▶ REQUIRED WORK:
Go through the entries below and print, exactly, the lines starting at the one with "Click the total impressions value 21,714" and ending at the one with "This screenshot has width=1365, height=632.", keeping both ends and no others.

▶ MATERIAL PROVIDED:
----------

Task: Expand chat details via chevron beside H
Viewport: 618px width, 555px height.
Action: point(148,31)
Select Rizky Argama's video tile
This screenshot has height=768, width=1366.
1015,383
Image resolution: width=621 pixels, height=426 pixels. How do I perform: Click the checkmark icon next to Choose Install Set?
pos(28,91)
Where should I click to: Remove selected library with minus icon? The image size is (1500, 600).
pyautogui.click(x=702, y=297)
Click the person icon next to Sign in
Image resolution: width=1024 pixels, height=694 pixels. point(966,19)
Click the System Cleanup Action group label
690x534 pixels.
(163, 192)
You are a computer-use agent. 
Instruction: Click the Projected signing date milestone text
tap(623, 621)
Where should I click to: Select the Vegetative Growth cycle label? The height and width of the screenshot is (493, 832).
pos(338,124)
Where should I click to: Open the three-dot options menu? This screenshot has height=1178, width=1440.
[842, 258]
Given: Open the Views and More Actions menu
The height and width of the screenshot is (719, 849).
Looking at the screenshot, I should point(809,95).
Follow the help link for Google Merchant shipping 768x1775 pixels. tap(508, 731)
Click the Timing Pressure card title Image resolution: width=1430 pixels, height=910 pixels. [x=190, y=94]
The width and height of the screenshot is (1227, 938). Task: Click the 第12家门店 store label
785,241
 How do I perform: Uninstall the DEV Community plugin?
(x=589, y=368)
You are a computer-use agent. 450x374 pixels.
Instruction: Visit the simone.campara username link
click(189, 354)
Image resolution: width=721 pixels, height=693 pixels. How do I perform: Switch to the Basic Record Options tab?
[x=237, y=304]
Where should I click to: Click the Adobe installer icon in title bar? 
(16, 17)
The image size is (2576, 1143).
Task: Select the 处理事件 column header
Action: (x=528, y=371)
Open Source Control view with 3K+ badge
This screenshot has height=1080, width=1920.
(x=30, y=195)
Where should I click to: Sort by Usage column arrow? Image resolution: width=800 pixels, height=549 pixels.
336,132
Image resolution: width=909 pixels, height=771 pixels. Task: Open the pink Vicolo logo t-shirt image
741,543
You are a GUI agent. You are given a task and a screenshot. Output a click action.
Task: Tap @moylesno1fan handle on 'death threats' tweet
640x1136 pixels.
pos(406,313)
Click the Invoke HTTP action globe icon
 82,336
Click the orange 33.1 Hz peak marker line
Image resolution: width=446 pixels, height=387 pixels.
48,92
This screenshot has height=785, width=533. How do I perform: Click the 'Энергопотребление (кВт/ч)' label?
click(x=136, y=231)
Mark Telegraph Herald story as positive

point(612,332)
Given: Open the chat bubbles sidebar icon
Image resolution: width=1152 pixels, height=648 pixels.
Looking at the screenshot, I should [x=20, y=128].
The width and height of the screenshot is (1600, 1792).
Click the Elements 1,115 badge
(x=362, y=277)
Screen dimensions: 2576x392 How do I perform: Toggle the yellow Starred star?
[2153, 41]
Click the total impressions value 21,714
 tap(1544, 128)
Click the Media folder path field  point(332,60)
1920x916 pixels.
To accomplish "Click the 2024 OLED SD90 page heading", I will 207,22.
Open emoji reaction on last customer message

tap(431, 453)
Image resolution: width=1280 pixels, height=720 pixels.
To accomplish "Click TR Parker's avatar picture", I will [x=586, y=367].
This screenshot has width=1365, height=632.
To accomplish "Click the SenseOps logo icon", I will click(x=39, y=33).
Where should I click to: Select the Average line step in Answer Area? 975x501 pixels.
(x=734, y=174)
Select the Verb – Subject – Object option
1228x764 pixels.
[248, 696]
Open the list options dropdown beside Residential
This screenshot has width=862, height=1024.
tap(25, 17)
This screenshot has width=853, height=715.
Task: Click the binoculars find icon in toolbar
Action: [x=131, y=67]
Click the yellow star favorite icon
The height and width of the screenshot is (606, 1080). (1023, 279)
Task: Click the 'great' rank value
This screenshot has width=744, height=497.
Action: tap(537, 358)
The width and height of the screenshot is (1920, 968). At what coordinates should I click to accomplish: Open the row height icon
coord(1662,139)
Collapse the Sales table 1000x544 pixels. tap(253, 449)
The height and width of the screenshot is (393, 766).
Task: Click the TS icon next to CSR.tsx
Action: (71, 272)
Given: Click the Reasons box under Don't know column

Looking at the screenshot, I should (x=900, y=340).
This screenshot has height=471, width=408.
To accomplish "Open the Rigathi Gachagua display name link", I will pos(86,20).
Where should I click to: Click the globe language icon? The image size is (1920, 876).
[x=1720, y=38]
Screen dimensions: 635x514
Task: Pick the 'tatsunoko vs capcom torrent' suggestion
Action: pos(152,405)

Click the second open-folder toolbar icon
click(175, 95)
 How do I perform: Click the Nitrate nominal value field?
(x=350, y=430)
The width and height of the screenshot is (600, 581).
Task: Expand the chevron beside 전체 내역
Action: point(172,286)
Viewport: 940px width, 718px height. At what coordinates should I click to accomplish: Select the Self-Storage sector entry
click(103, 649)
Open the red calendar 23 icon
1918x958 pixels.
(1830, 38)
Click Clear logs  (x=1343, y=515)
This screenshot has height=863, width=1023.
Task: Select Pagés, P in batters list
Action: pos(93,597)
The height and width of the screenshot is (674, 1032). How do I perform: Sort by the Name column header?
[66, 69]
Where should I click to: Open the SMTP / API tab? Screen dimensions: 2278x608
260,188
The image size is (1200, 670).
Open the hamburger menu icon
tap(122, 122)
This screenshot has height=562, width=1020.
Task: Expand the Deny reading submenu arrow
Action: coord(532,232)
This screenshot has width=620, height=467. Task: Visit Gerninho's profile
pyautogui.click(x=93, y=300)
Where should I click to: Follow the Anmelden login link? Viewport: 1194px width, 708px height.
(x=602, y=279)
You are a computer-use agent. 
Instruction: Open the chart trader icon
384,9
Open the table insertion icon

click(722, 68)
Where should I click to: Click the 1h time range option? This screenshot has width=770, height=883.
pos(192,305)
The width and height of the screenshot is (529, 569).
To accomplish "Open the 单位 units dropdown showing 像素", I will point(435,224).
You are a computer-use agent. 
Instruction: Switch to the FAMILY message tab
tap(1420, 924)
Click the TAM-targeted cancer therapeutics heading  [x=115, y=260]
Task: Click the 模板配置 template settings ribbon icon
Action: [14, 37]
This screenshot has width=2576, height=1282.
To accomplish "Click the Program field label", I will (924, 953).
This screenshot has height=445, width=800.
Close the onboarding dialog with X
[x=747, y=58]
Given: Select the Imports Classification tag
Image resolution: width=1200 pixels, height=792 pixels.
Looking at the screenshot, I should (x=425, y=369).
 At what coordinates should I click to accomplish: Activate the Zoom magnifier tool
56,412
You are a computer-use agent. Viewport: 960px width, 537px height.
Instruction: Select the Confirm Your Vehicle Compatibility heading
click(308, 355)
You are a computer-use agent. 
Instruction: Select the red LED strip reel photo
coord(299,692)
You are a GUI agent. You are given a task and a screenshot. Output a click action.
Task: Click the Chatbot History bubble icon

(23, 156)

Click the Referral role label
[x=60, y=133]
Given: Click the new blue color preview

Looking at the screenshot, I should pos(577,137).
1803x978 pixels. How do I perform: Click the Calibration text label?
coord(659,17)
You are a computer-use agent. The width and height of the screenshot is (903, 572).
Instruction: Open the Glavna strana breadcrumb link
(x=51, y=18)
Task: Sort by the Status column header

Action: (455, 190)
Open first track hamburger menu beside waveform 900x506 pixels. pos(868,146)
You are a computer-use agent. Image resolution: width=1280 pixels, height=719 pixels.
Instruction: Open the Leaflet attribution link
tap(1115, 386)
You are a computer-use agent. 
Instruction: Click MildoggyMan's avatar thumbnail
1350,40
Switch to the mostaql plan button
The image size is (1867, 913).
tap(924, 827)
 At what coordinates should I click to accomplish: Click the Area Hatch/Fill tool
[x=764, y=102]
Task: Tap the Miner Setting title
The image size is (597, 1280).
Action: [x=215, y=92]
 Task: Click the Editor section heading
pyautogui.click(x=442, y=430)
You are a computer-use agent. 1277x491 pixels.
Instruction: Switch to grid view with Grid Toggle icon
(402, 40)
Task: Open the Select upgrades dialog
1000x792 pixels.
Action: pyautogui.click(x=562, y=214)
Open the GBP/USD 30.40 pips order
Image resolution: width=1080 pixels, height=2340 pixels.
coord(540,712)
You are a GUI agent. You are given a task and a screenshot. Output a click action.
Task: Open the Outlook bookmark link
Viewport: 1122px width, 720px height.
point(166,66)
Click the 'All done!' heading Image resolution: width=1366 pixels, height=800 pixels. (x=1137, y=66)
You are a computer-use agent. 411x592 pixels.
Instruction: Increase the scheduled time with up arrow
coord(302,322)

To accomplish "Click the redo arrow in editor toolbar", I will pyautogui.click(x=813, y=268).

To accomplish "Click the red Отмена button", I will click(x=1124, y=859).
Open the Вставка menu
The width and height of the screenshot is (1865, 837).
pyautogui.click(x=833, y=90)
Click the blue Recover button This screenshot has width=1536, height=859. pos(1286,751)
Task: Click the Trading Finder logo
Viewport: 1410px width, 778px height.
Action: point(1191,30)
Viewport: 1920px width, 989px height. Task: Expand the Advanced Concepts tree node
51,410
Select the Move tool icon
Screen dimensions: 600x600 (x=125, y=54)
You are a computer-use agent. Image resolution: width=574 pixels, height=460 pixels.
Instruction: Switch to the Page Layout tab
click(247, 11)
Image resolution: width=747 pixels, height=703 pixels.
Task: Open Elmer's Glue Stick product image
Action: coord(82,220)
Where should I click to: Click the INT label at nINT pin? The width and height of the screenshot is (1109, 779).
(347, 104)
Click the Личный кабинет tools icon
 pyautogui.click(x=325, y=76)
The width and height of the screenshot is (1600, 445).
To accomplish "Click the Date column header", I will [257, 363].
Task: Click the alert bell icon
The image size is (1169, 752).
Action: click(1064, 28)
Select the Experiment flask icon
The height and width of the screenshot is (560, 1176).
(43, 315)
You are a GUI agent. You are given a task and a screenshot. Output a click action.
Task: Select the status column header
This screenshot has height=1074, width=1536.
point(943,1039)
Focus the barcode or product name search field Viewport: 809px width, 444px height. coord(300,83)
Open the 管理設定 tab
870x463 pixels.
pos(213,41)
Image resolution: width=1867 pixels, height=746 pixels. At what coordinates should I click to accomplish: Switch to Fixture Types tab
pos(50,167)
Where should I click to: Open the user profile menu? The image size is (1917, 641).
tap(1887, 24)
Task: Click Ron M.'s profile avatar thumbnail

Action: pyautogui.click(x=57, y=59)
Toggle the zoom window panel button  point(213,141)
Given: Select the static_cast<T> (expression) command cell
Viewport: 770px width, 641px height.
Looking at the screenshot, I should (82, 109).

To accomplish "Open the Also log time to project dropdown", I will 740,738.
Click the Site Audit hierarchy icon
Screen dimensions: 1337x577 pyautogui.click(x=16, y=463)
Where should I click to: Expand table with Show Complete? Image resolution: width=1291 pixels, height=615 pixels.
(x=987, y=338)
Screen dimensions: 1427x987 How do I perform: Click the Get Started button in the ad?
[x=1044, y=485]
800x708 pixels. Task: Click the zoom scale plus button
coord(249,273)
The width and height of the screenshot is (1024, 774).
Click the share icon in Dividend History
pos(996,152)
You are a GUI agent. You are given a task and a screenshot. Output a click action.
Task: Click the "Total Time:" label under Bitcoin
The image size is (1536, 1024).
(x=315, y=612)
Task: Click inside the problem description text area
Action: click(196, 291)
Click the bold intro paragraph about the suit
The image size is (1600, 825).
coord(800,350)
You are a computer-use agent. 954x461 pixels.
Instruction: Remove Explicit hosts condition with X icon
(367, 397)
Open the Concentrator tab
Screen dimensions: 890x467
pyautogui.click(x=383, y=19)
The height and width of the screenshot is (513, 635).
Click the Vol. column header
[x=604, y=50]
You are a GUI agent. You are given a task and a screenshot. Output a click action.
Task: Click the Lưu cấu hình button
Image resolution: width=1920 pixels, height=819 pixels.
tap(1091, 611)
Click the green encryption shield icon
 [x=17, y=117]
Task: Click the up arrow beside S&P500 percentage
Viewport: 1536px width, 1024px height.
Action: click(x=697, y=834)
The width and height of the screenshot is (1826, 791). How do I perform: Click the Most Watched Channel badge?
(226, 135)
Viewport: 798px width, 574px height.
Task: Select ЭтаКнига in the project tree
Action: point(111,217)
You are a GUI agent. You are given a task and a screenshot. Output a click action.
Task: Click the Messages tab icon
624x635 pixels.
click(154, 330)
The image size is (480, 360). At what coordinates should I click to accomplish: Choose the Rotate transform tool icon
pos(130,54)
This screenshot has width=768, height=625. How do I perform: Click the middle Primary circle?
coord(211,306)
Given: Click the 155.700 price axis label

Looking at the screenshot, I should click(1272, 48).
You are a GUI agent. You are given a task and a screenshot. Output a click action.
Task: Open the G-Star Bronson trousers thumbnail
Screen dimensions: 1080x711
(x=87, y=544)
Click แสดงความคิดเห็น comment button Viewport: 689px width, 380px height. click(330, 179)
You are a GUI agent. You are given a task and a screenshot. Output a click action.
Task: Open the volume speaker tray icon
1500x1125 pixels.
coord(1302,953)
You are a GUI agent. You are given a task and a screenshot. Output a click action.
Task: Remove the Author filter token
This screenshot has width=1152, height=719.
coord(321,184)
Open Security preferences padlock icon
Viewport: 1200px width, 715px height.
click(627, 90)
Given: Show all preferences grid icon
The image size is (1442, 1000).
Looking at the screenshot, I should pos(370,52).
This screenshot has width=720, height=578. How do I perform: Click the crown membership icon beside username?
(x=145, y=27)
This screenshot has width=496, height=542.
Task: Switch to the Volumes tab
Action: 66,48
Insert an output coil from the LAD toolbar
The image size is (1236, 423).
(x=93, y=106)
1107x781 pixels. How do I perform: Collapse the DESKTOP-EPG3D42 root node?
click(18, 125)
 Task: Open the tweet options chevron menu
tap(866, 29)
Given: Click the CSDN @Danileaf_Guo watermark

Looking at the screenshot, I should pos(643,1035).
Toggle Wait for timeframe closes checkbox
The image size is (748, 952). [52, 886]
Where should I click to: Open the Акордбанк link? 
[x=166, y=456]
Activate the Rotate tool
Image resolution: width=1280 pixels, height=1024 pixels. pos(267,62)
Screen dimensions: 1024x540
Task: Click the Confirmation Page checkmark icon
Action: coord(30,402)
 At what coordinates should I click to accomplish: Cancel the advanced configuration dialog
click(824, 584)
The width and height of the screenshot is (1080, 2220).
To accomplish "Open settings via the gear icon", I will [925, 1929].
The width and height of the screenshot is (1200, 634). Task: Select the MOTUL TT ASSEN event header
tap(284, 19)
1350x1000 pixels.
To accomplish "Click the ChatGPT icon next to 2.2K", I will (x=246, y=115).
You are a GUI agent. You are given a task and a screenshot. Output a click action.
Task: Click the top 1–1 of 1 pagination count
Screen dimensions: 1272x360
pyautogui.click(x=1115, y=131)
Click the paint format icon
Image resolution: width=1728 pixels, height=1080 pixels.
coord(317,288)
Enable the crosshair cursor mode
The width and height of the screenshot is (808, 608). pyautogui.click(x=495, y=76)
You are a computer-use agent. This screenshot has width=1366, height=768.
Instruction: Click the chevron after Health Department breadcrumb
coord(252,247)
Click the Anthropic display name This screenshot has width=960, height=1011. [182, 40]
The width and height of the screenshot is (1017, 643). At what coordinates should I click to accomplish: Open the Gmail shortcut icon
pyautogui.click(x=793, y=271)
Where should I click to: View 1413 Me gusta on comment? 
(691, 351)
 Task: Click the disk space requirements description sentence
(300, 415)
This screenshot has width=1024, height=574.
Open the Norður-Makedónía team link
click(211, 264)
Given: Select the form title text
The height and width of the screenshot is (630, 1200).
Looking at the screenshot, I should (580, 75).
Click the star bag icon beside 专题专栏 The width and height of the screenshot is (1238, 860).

----------

▶ REPLY TO THE EXERCISE:
Click the total impressions value 21,714
 tap(1544, 128)
Click the Media folder path field  point(332,60)
1920x916 pixels.
To accomplish "Click the 2024 OLED SD90 page heading", I will 207,22.
Open emoji reaction on last customer message

tap(431, 453)
Image resolution: width=1280 pixels, height=720 pixels.
To accomplish "Click TR Parker's avatar picture", I will [x=586, y=367].
This screenshot has width=1365, height=632.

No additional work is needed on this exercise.